# MTB: 11/25/2011 Friday morning at Case MT



## MR. evil (Nov 23, 2011)

Session ride from Line Street, 9:00am start. Very little pedaling; lots rolling down and jumping off big rocks and log rides with the trials guys.


----------



## powhunter (Nov 28, 2011)

How was it??


----------



## MR. evil (Dec 5, 2011)

It was a fun day
Here is a little vid we took. Did have that much footage so the first half is from Lynn Woods with Austin last month and the 2nd half is from Case.

http://vimeo.com/m/32868812


----------



## o3jeff (Dec 5, 2011)

Thanks for sharing.


----------



## MR. evil (Dec 5, 2011)

o3jeff said:


> Thanks for sharing.



You should have been there.....but you had the sniffles :-(


----------



## awf170 (Dec 6, 2011)

MR. evil said:


> It was a fun day
> Here is a little vid we took.
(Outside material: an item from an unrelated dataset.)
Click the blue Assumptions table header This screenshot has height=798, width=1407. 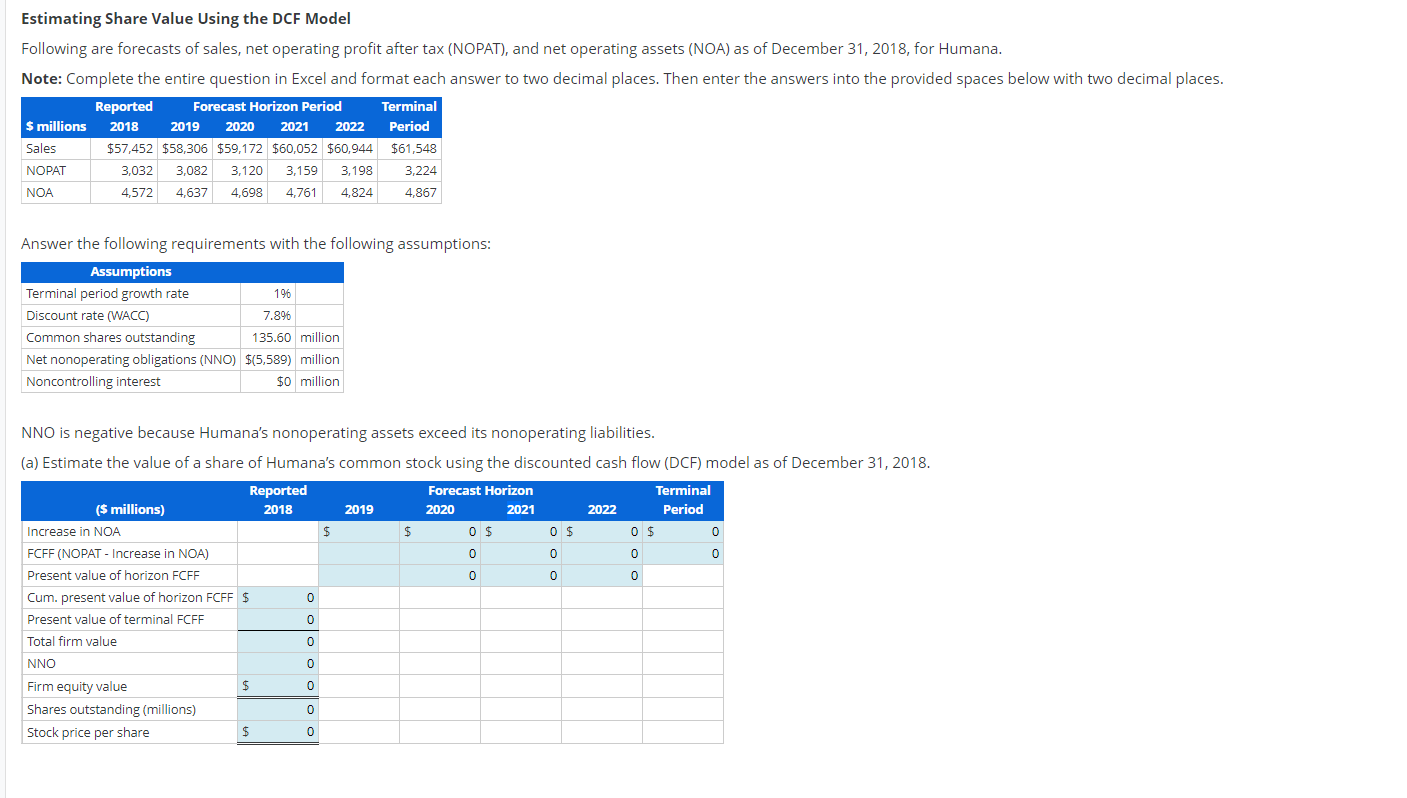click(131, 271)
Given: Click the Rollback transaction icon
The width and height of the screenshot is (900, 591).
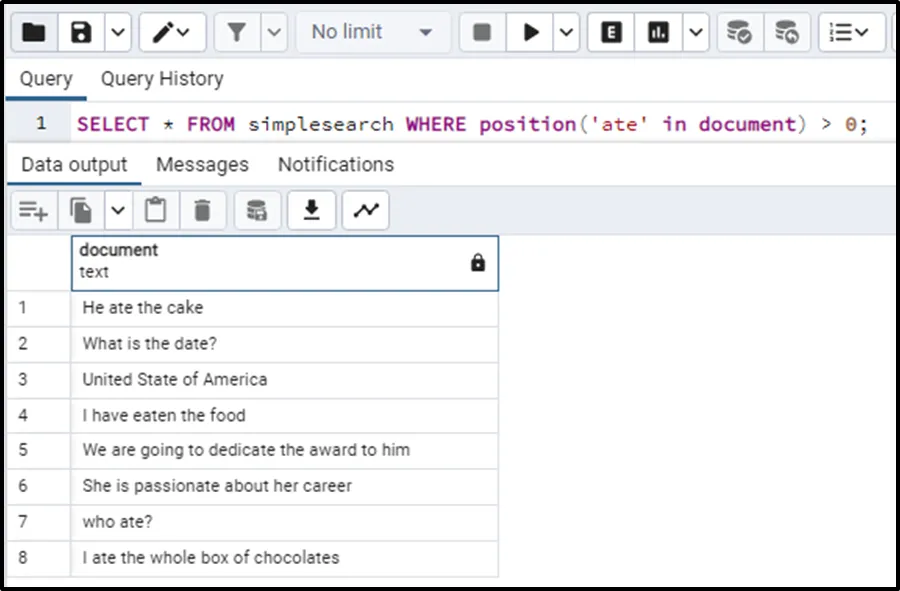Looking at the screenshot, I should [x=787, y=33].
Did have that much footage so the first half is from Lynn Woods with Austin last month and the 2nd half is from Case.
> 
> http://vimeo.com/m/32868812



Nice...

Def want to take a weekend trip down to CT sometime this spring.  Case trials stuff looks like a good time, and I really want to get back to Miller's Pond.


----------



## powhunter (Dec 6, 2011)

Nice vid and riding!!!  Love those rollers up at Lynn...Gonna have to get up there next year!

Steveo


----------



## MR. evil (Dec 6, 2011)

powhunter said:


> Nice vid and riding!!!  Love those rollers up at Lynn...Gonna have to get up there next year!
> 
> Steveo



The video doesn't do the rollers at Lynn any justice. They are much steeper and taller than the vid would have you belive. For instance there is a steep roller Austin rode in the vid that when you see it in person is just insane. Its so steep that the upper rocks of the man made tranny had to be set in expoxy to stay in place. But the way it looks in the vid I would think to myself, ya I would ride it no problem. My buddy Eric (crazy trails guy) stared down that roller for a good 10 minutes and he even wouldn't do it.
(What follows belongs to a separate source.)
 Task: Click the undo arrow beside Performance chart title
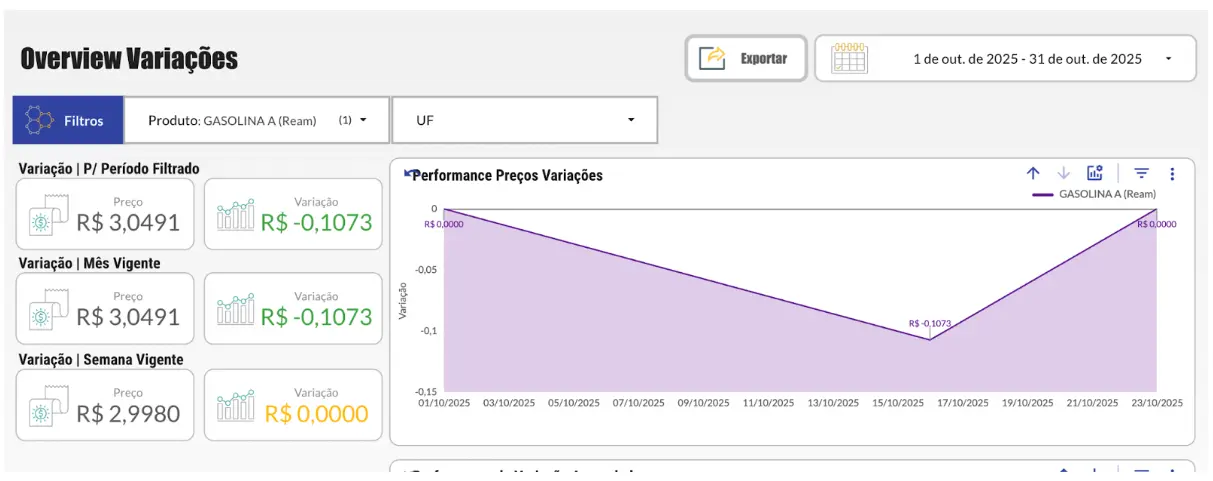click(x=408, y=174)
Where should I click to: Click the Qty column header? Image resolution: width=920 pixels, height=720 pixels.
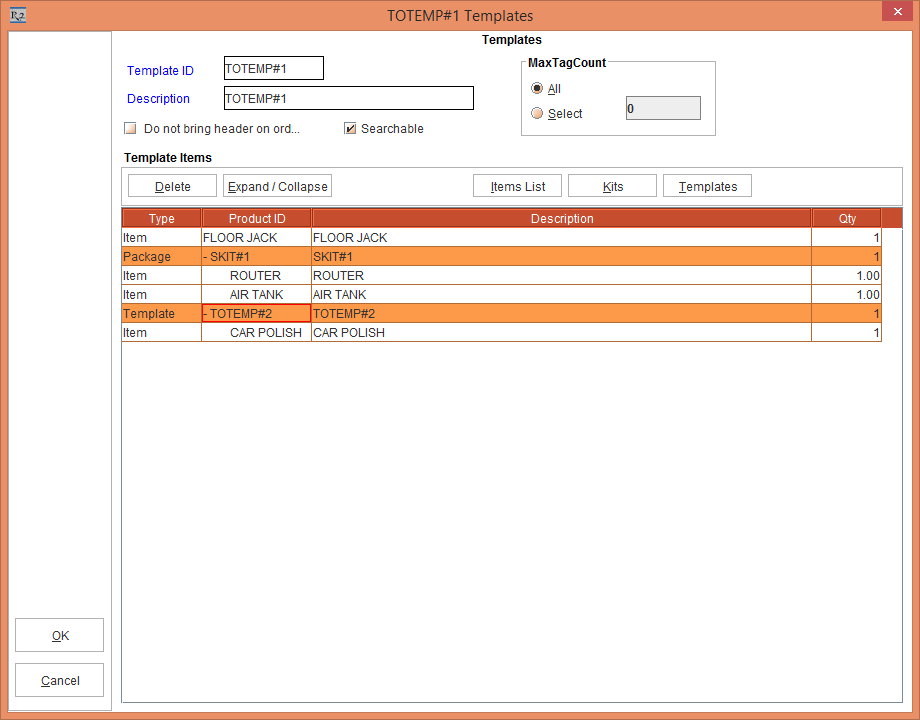pos(846,217)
I want to get atleast one more play type ride in at either Case or Millers this year. You will have to join us Steve-o.


----------



## nlmasopust (Dec 15, 2011)

When I rode at Case with Austin he complained that it was boring because there was not enough technical stuff....  Grayville was a little better for him, though.  It's a darned shame that I live in CT and still haven't made it to Miller's Pond...  that will have to be remedied soon.

Austin, you should hit up Nathan Hale with us if you do come riding in CT this spring.  Heck, you could even come when I get back home in a week, not like there's any snow and frozen ground makes for FAST singletrack.


----------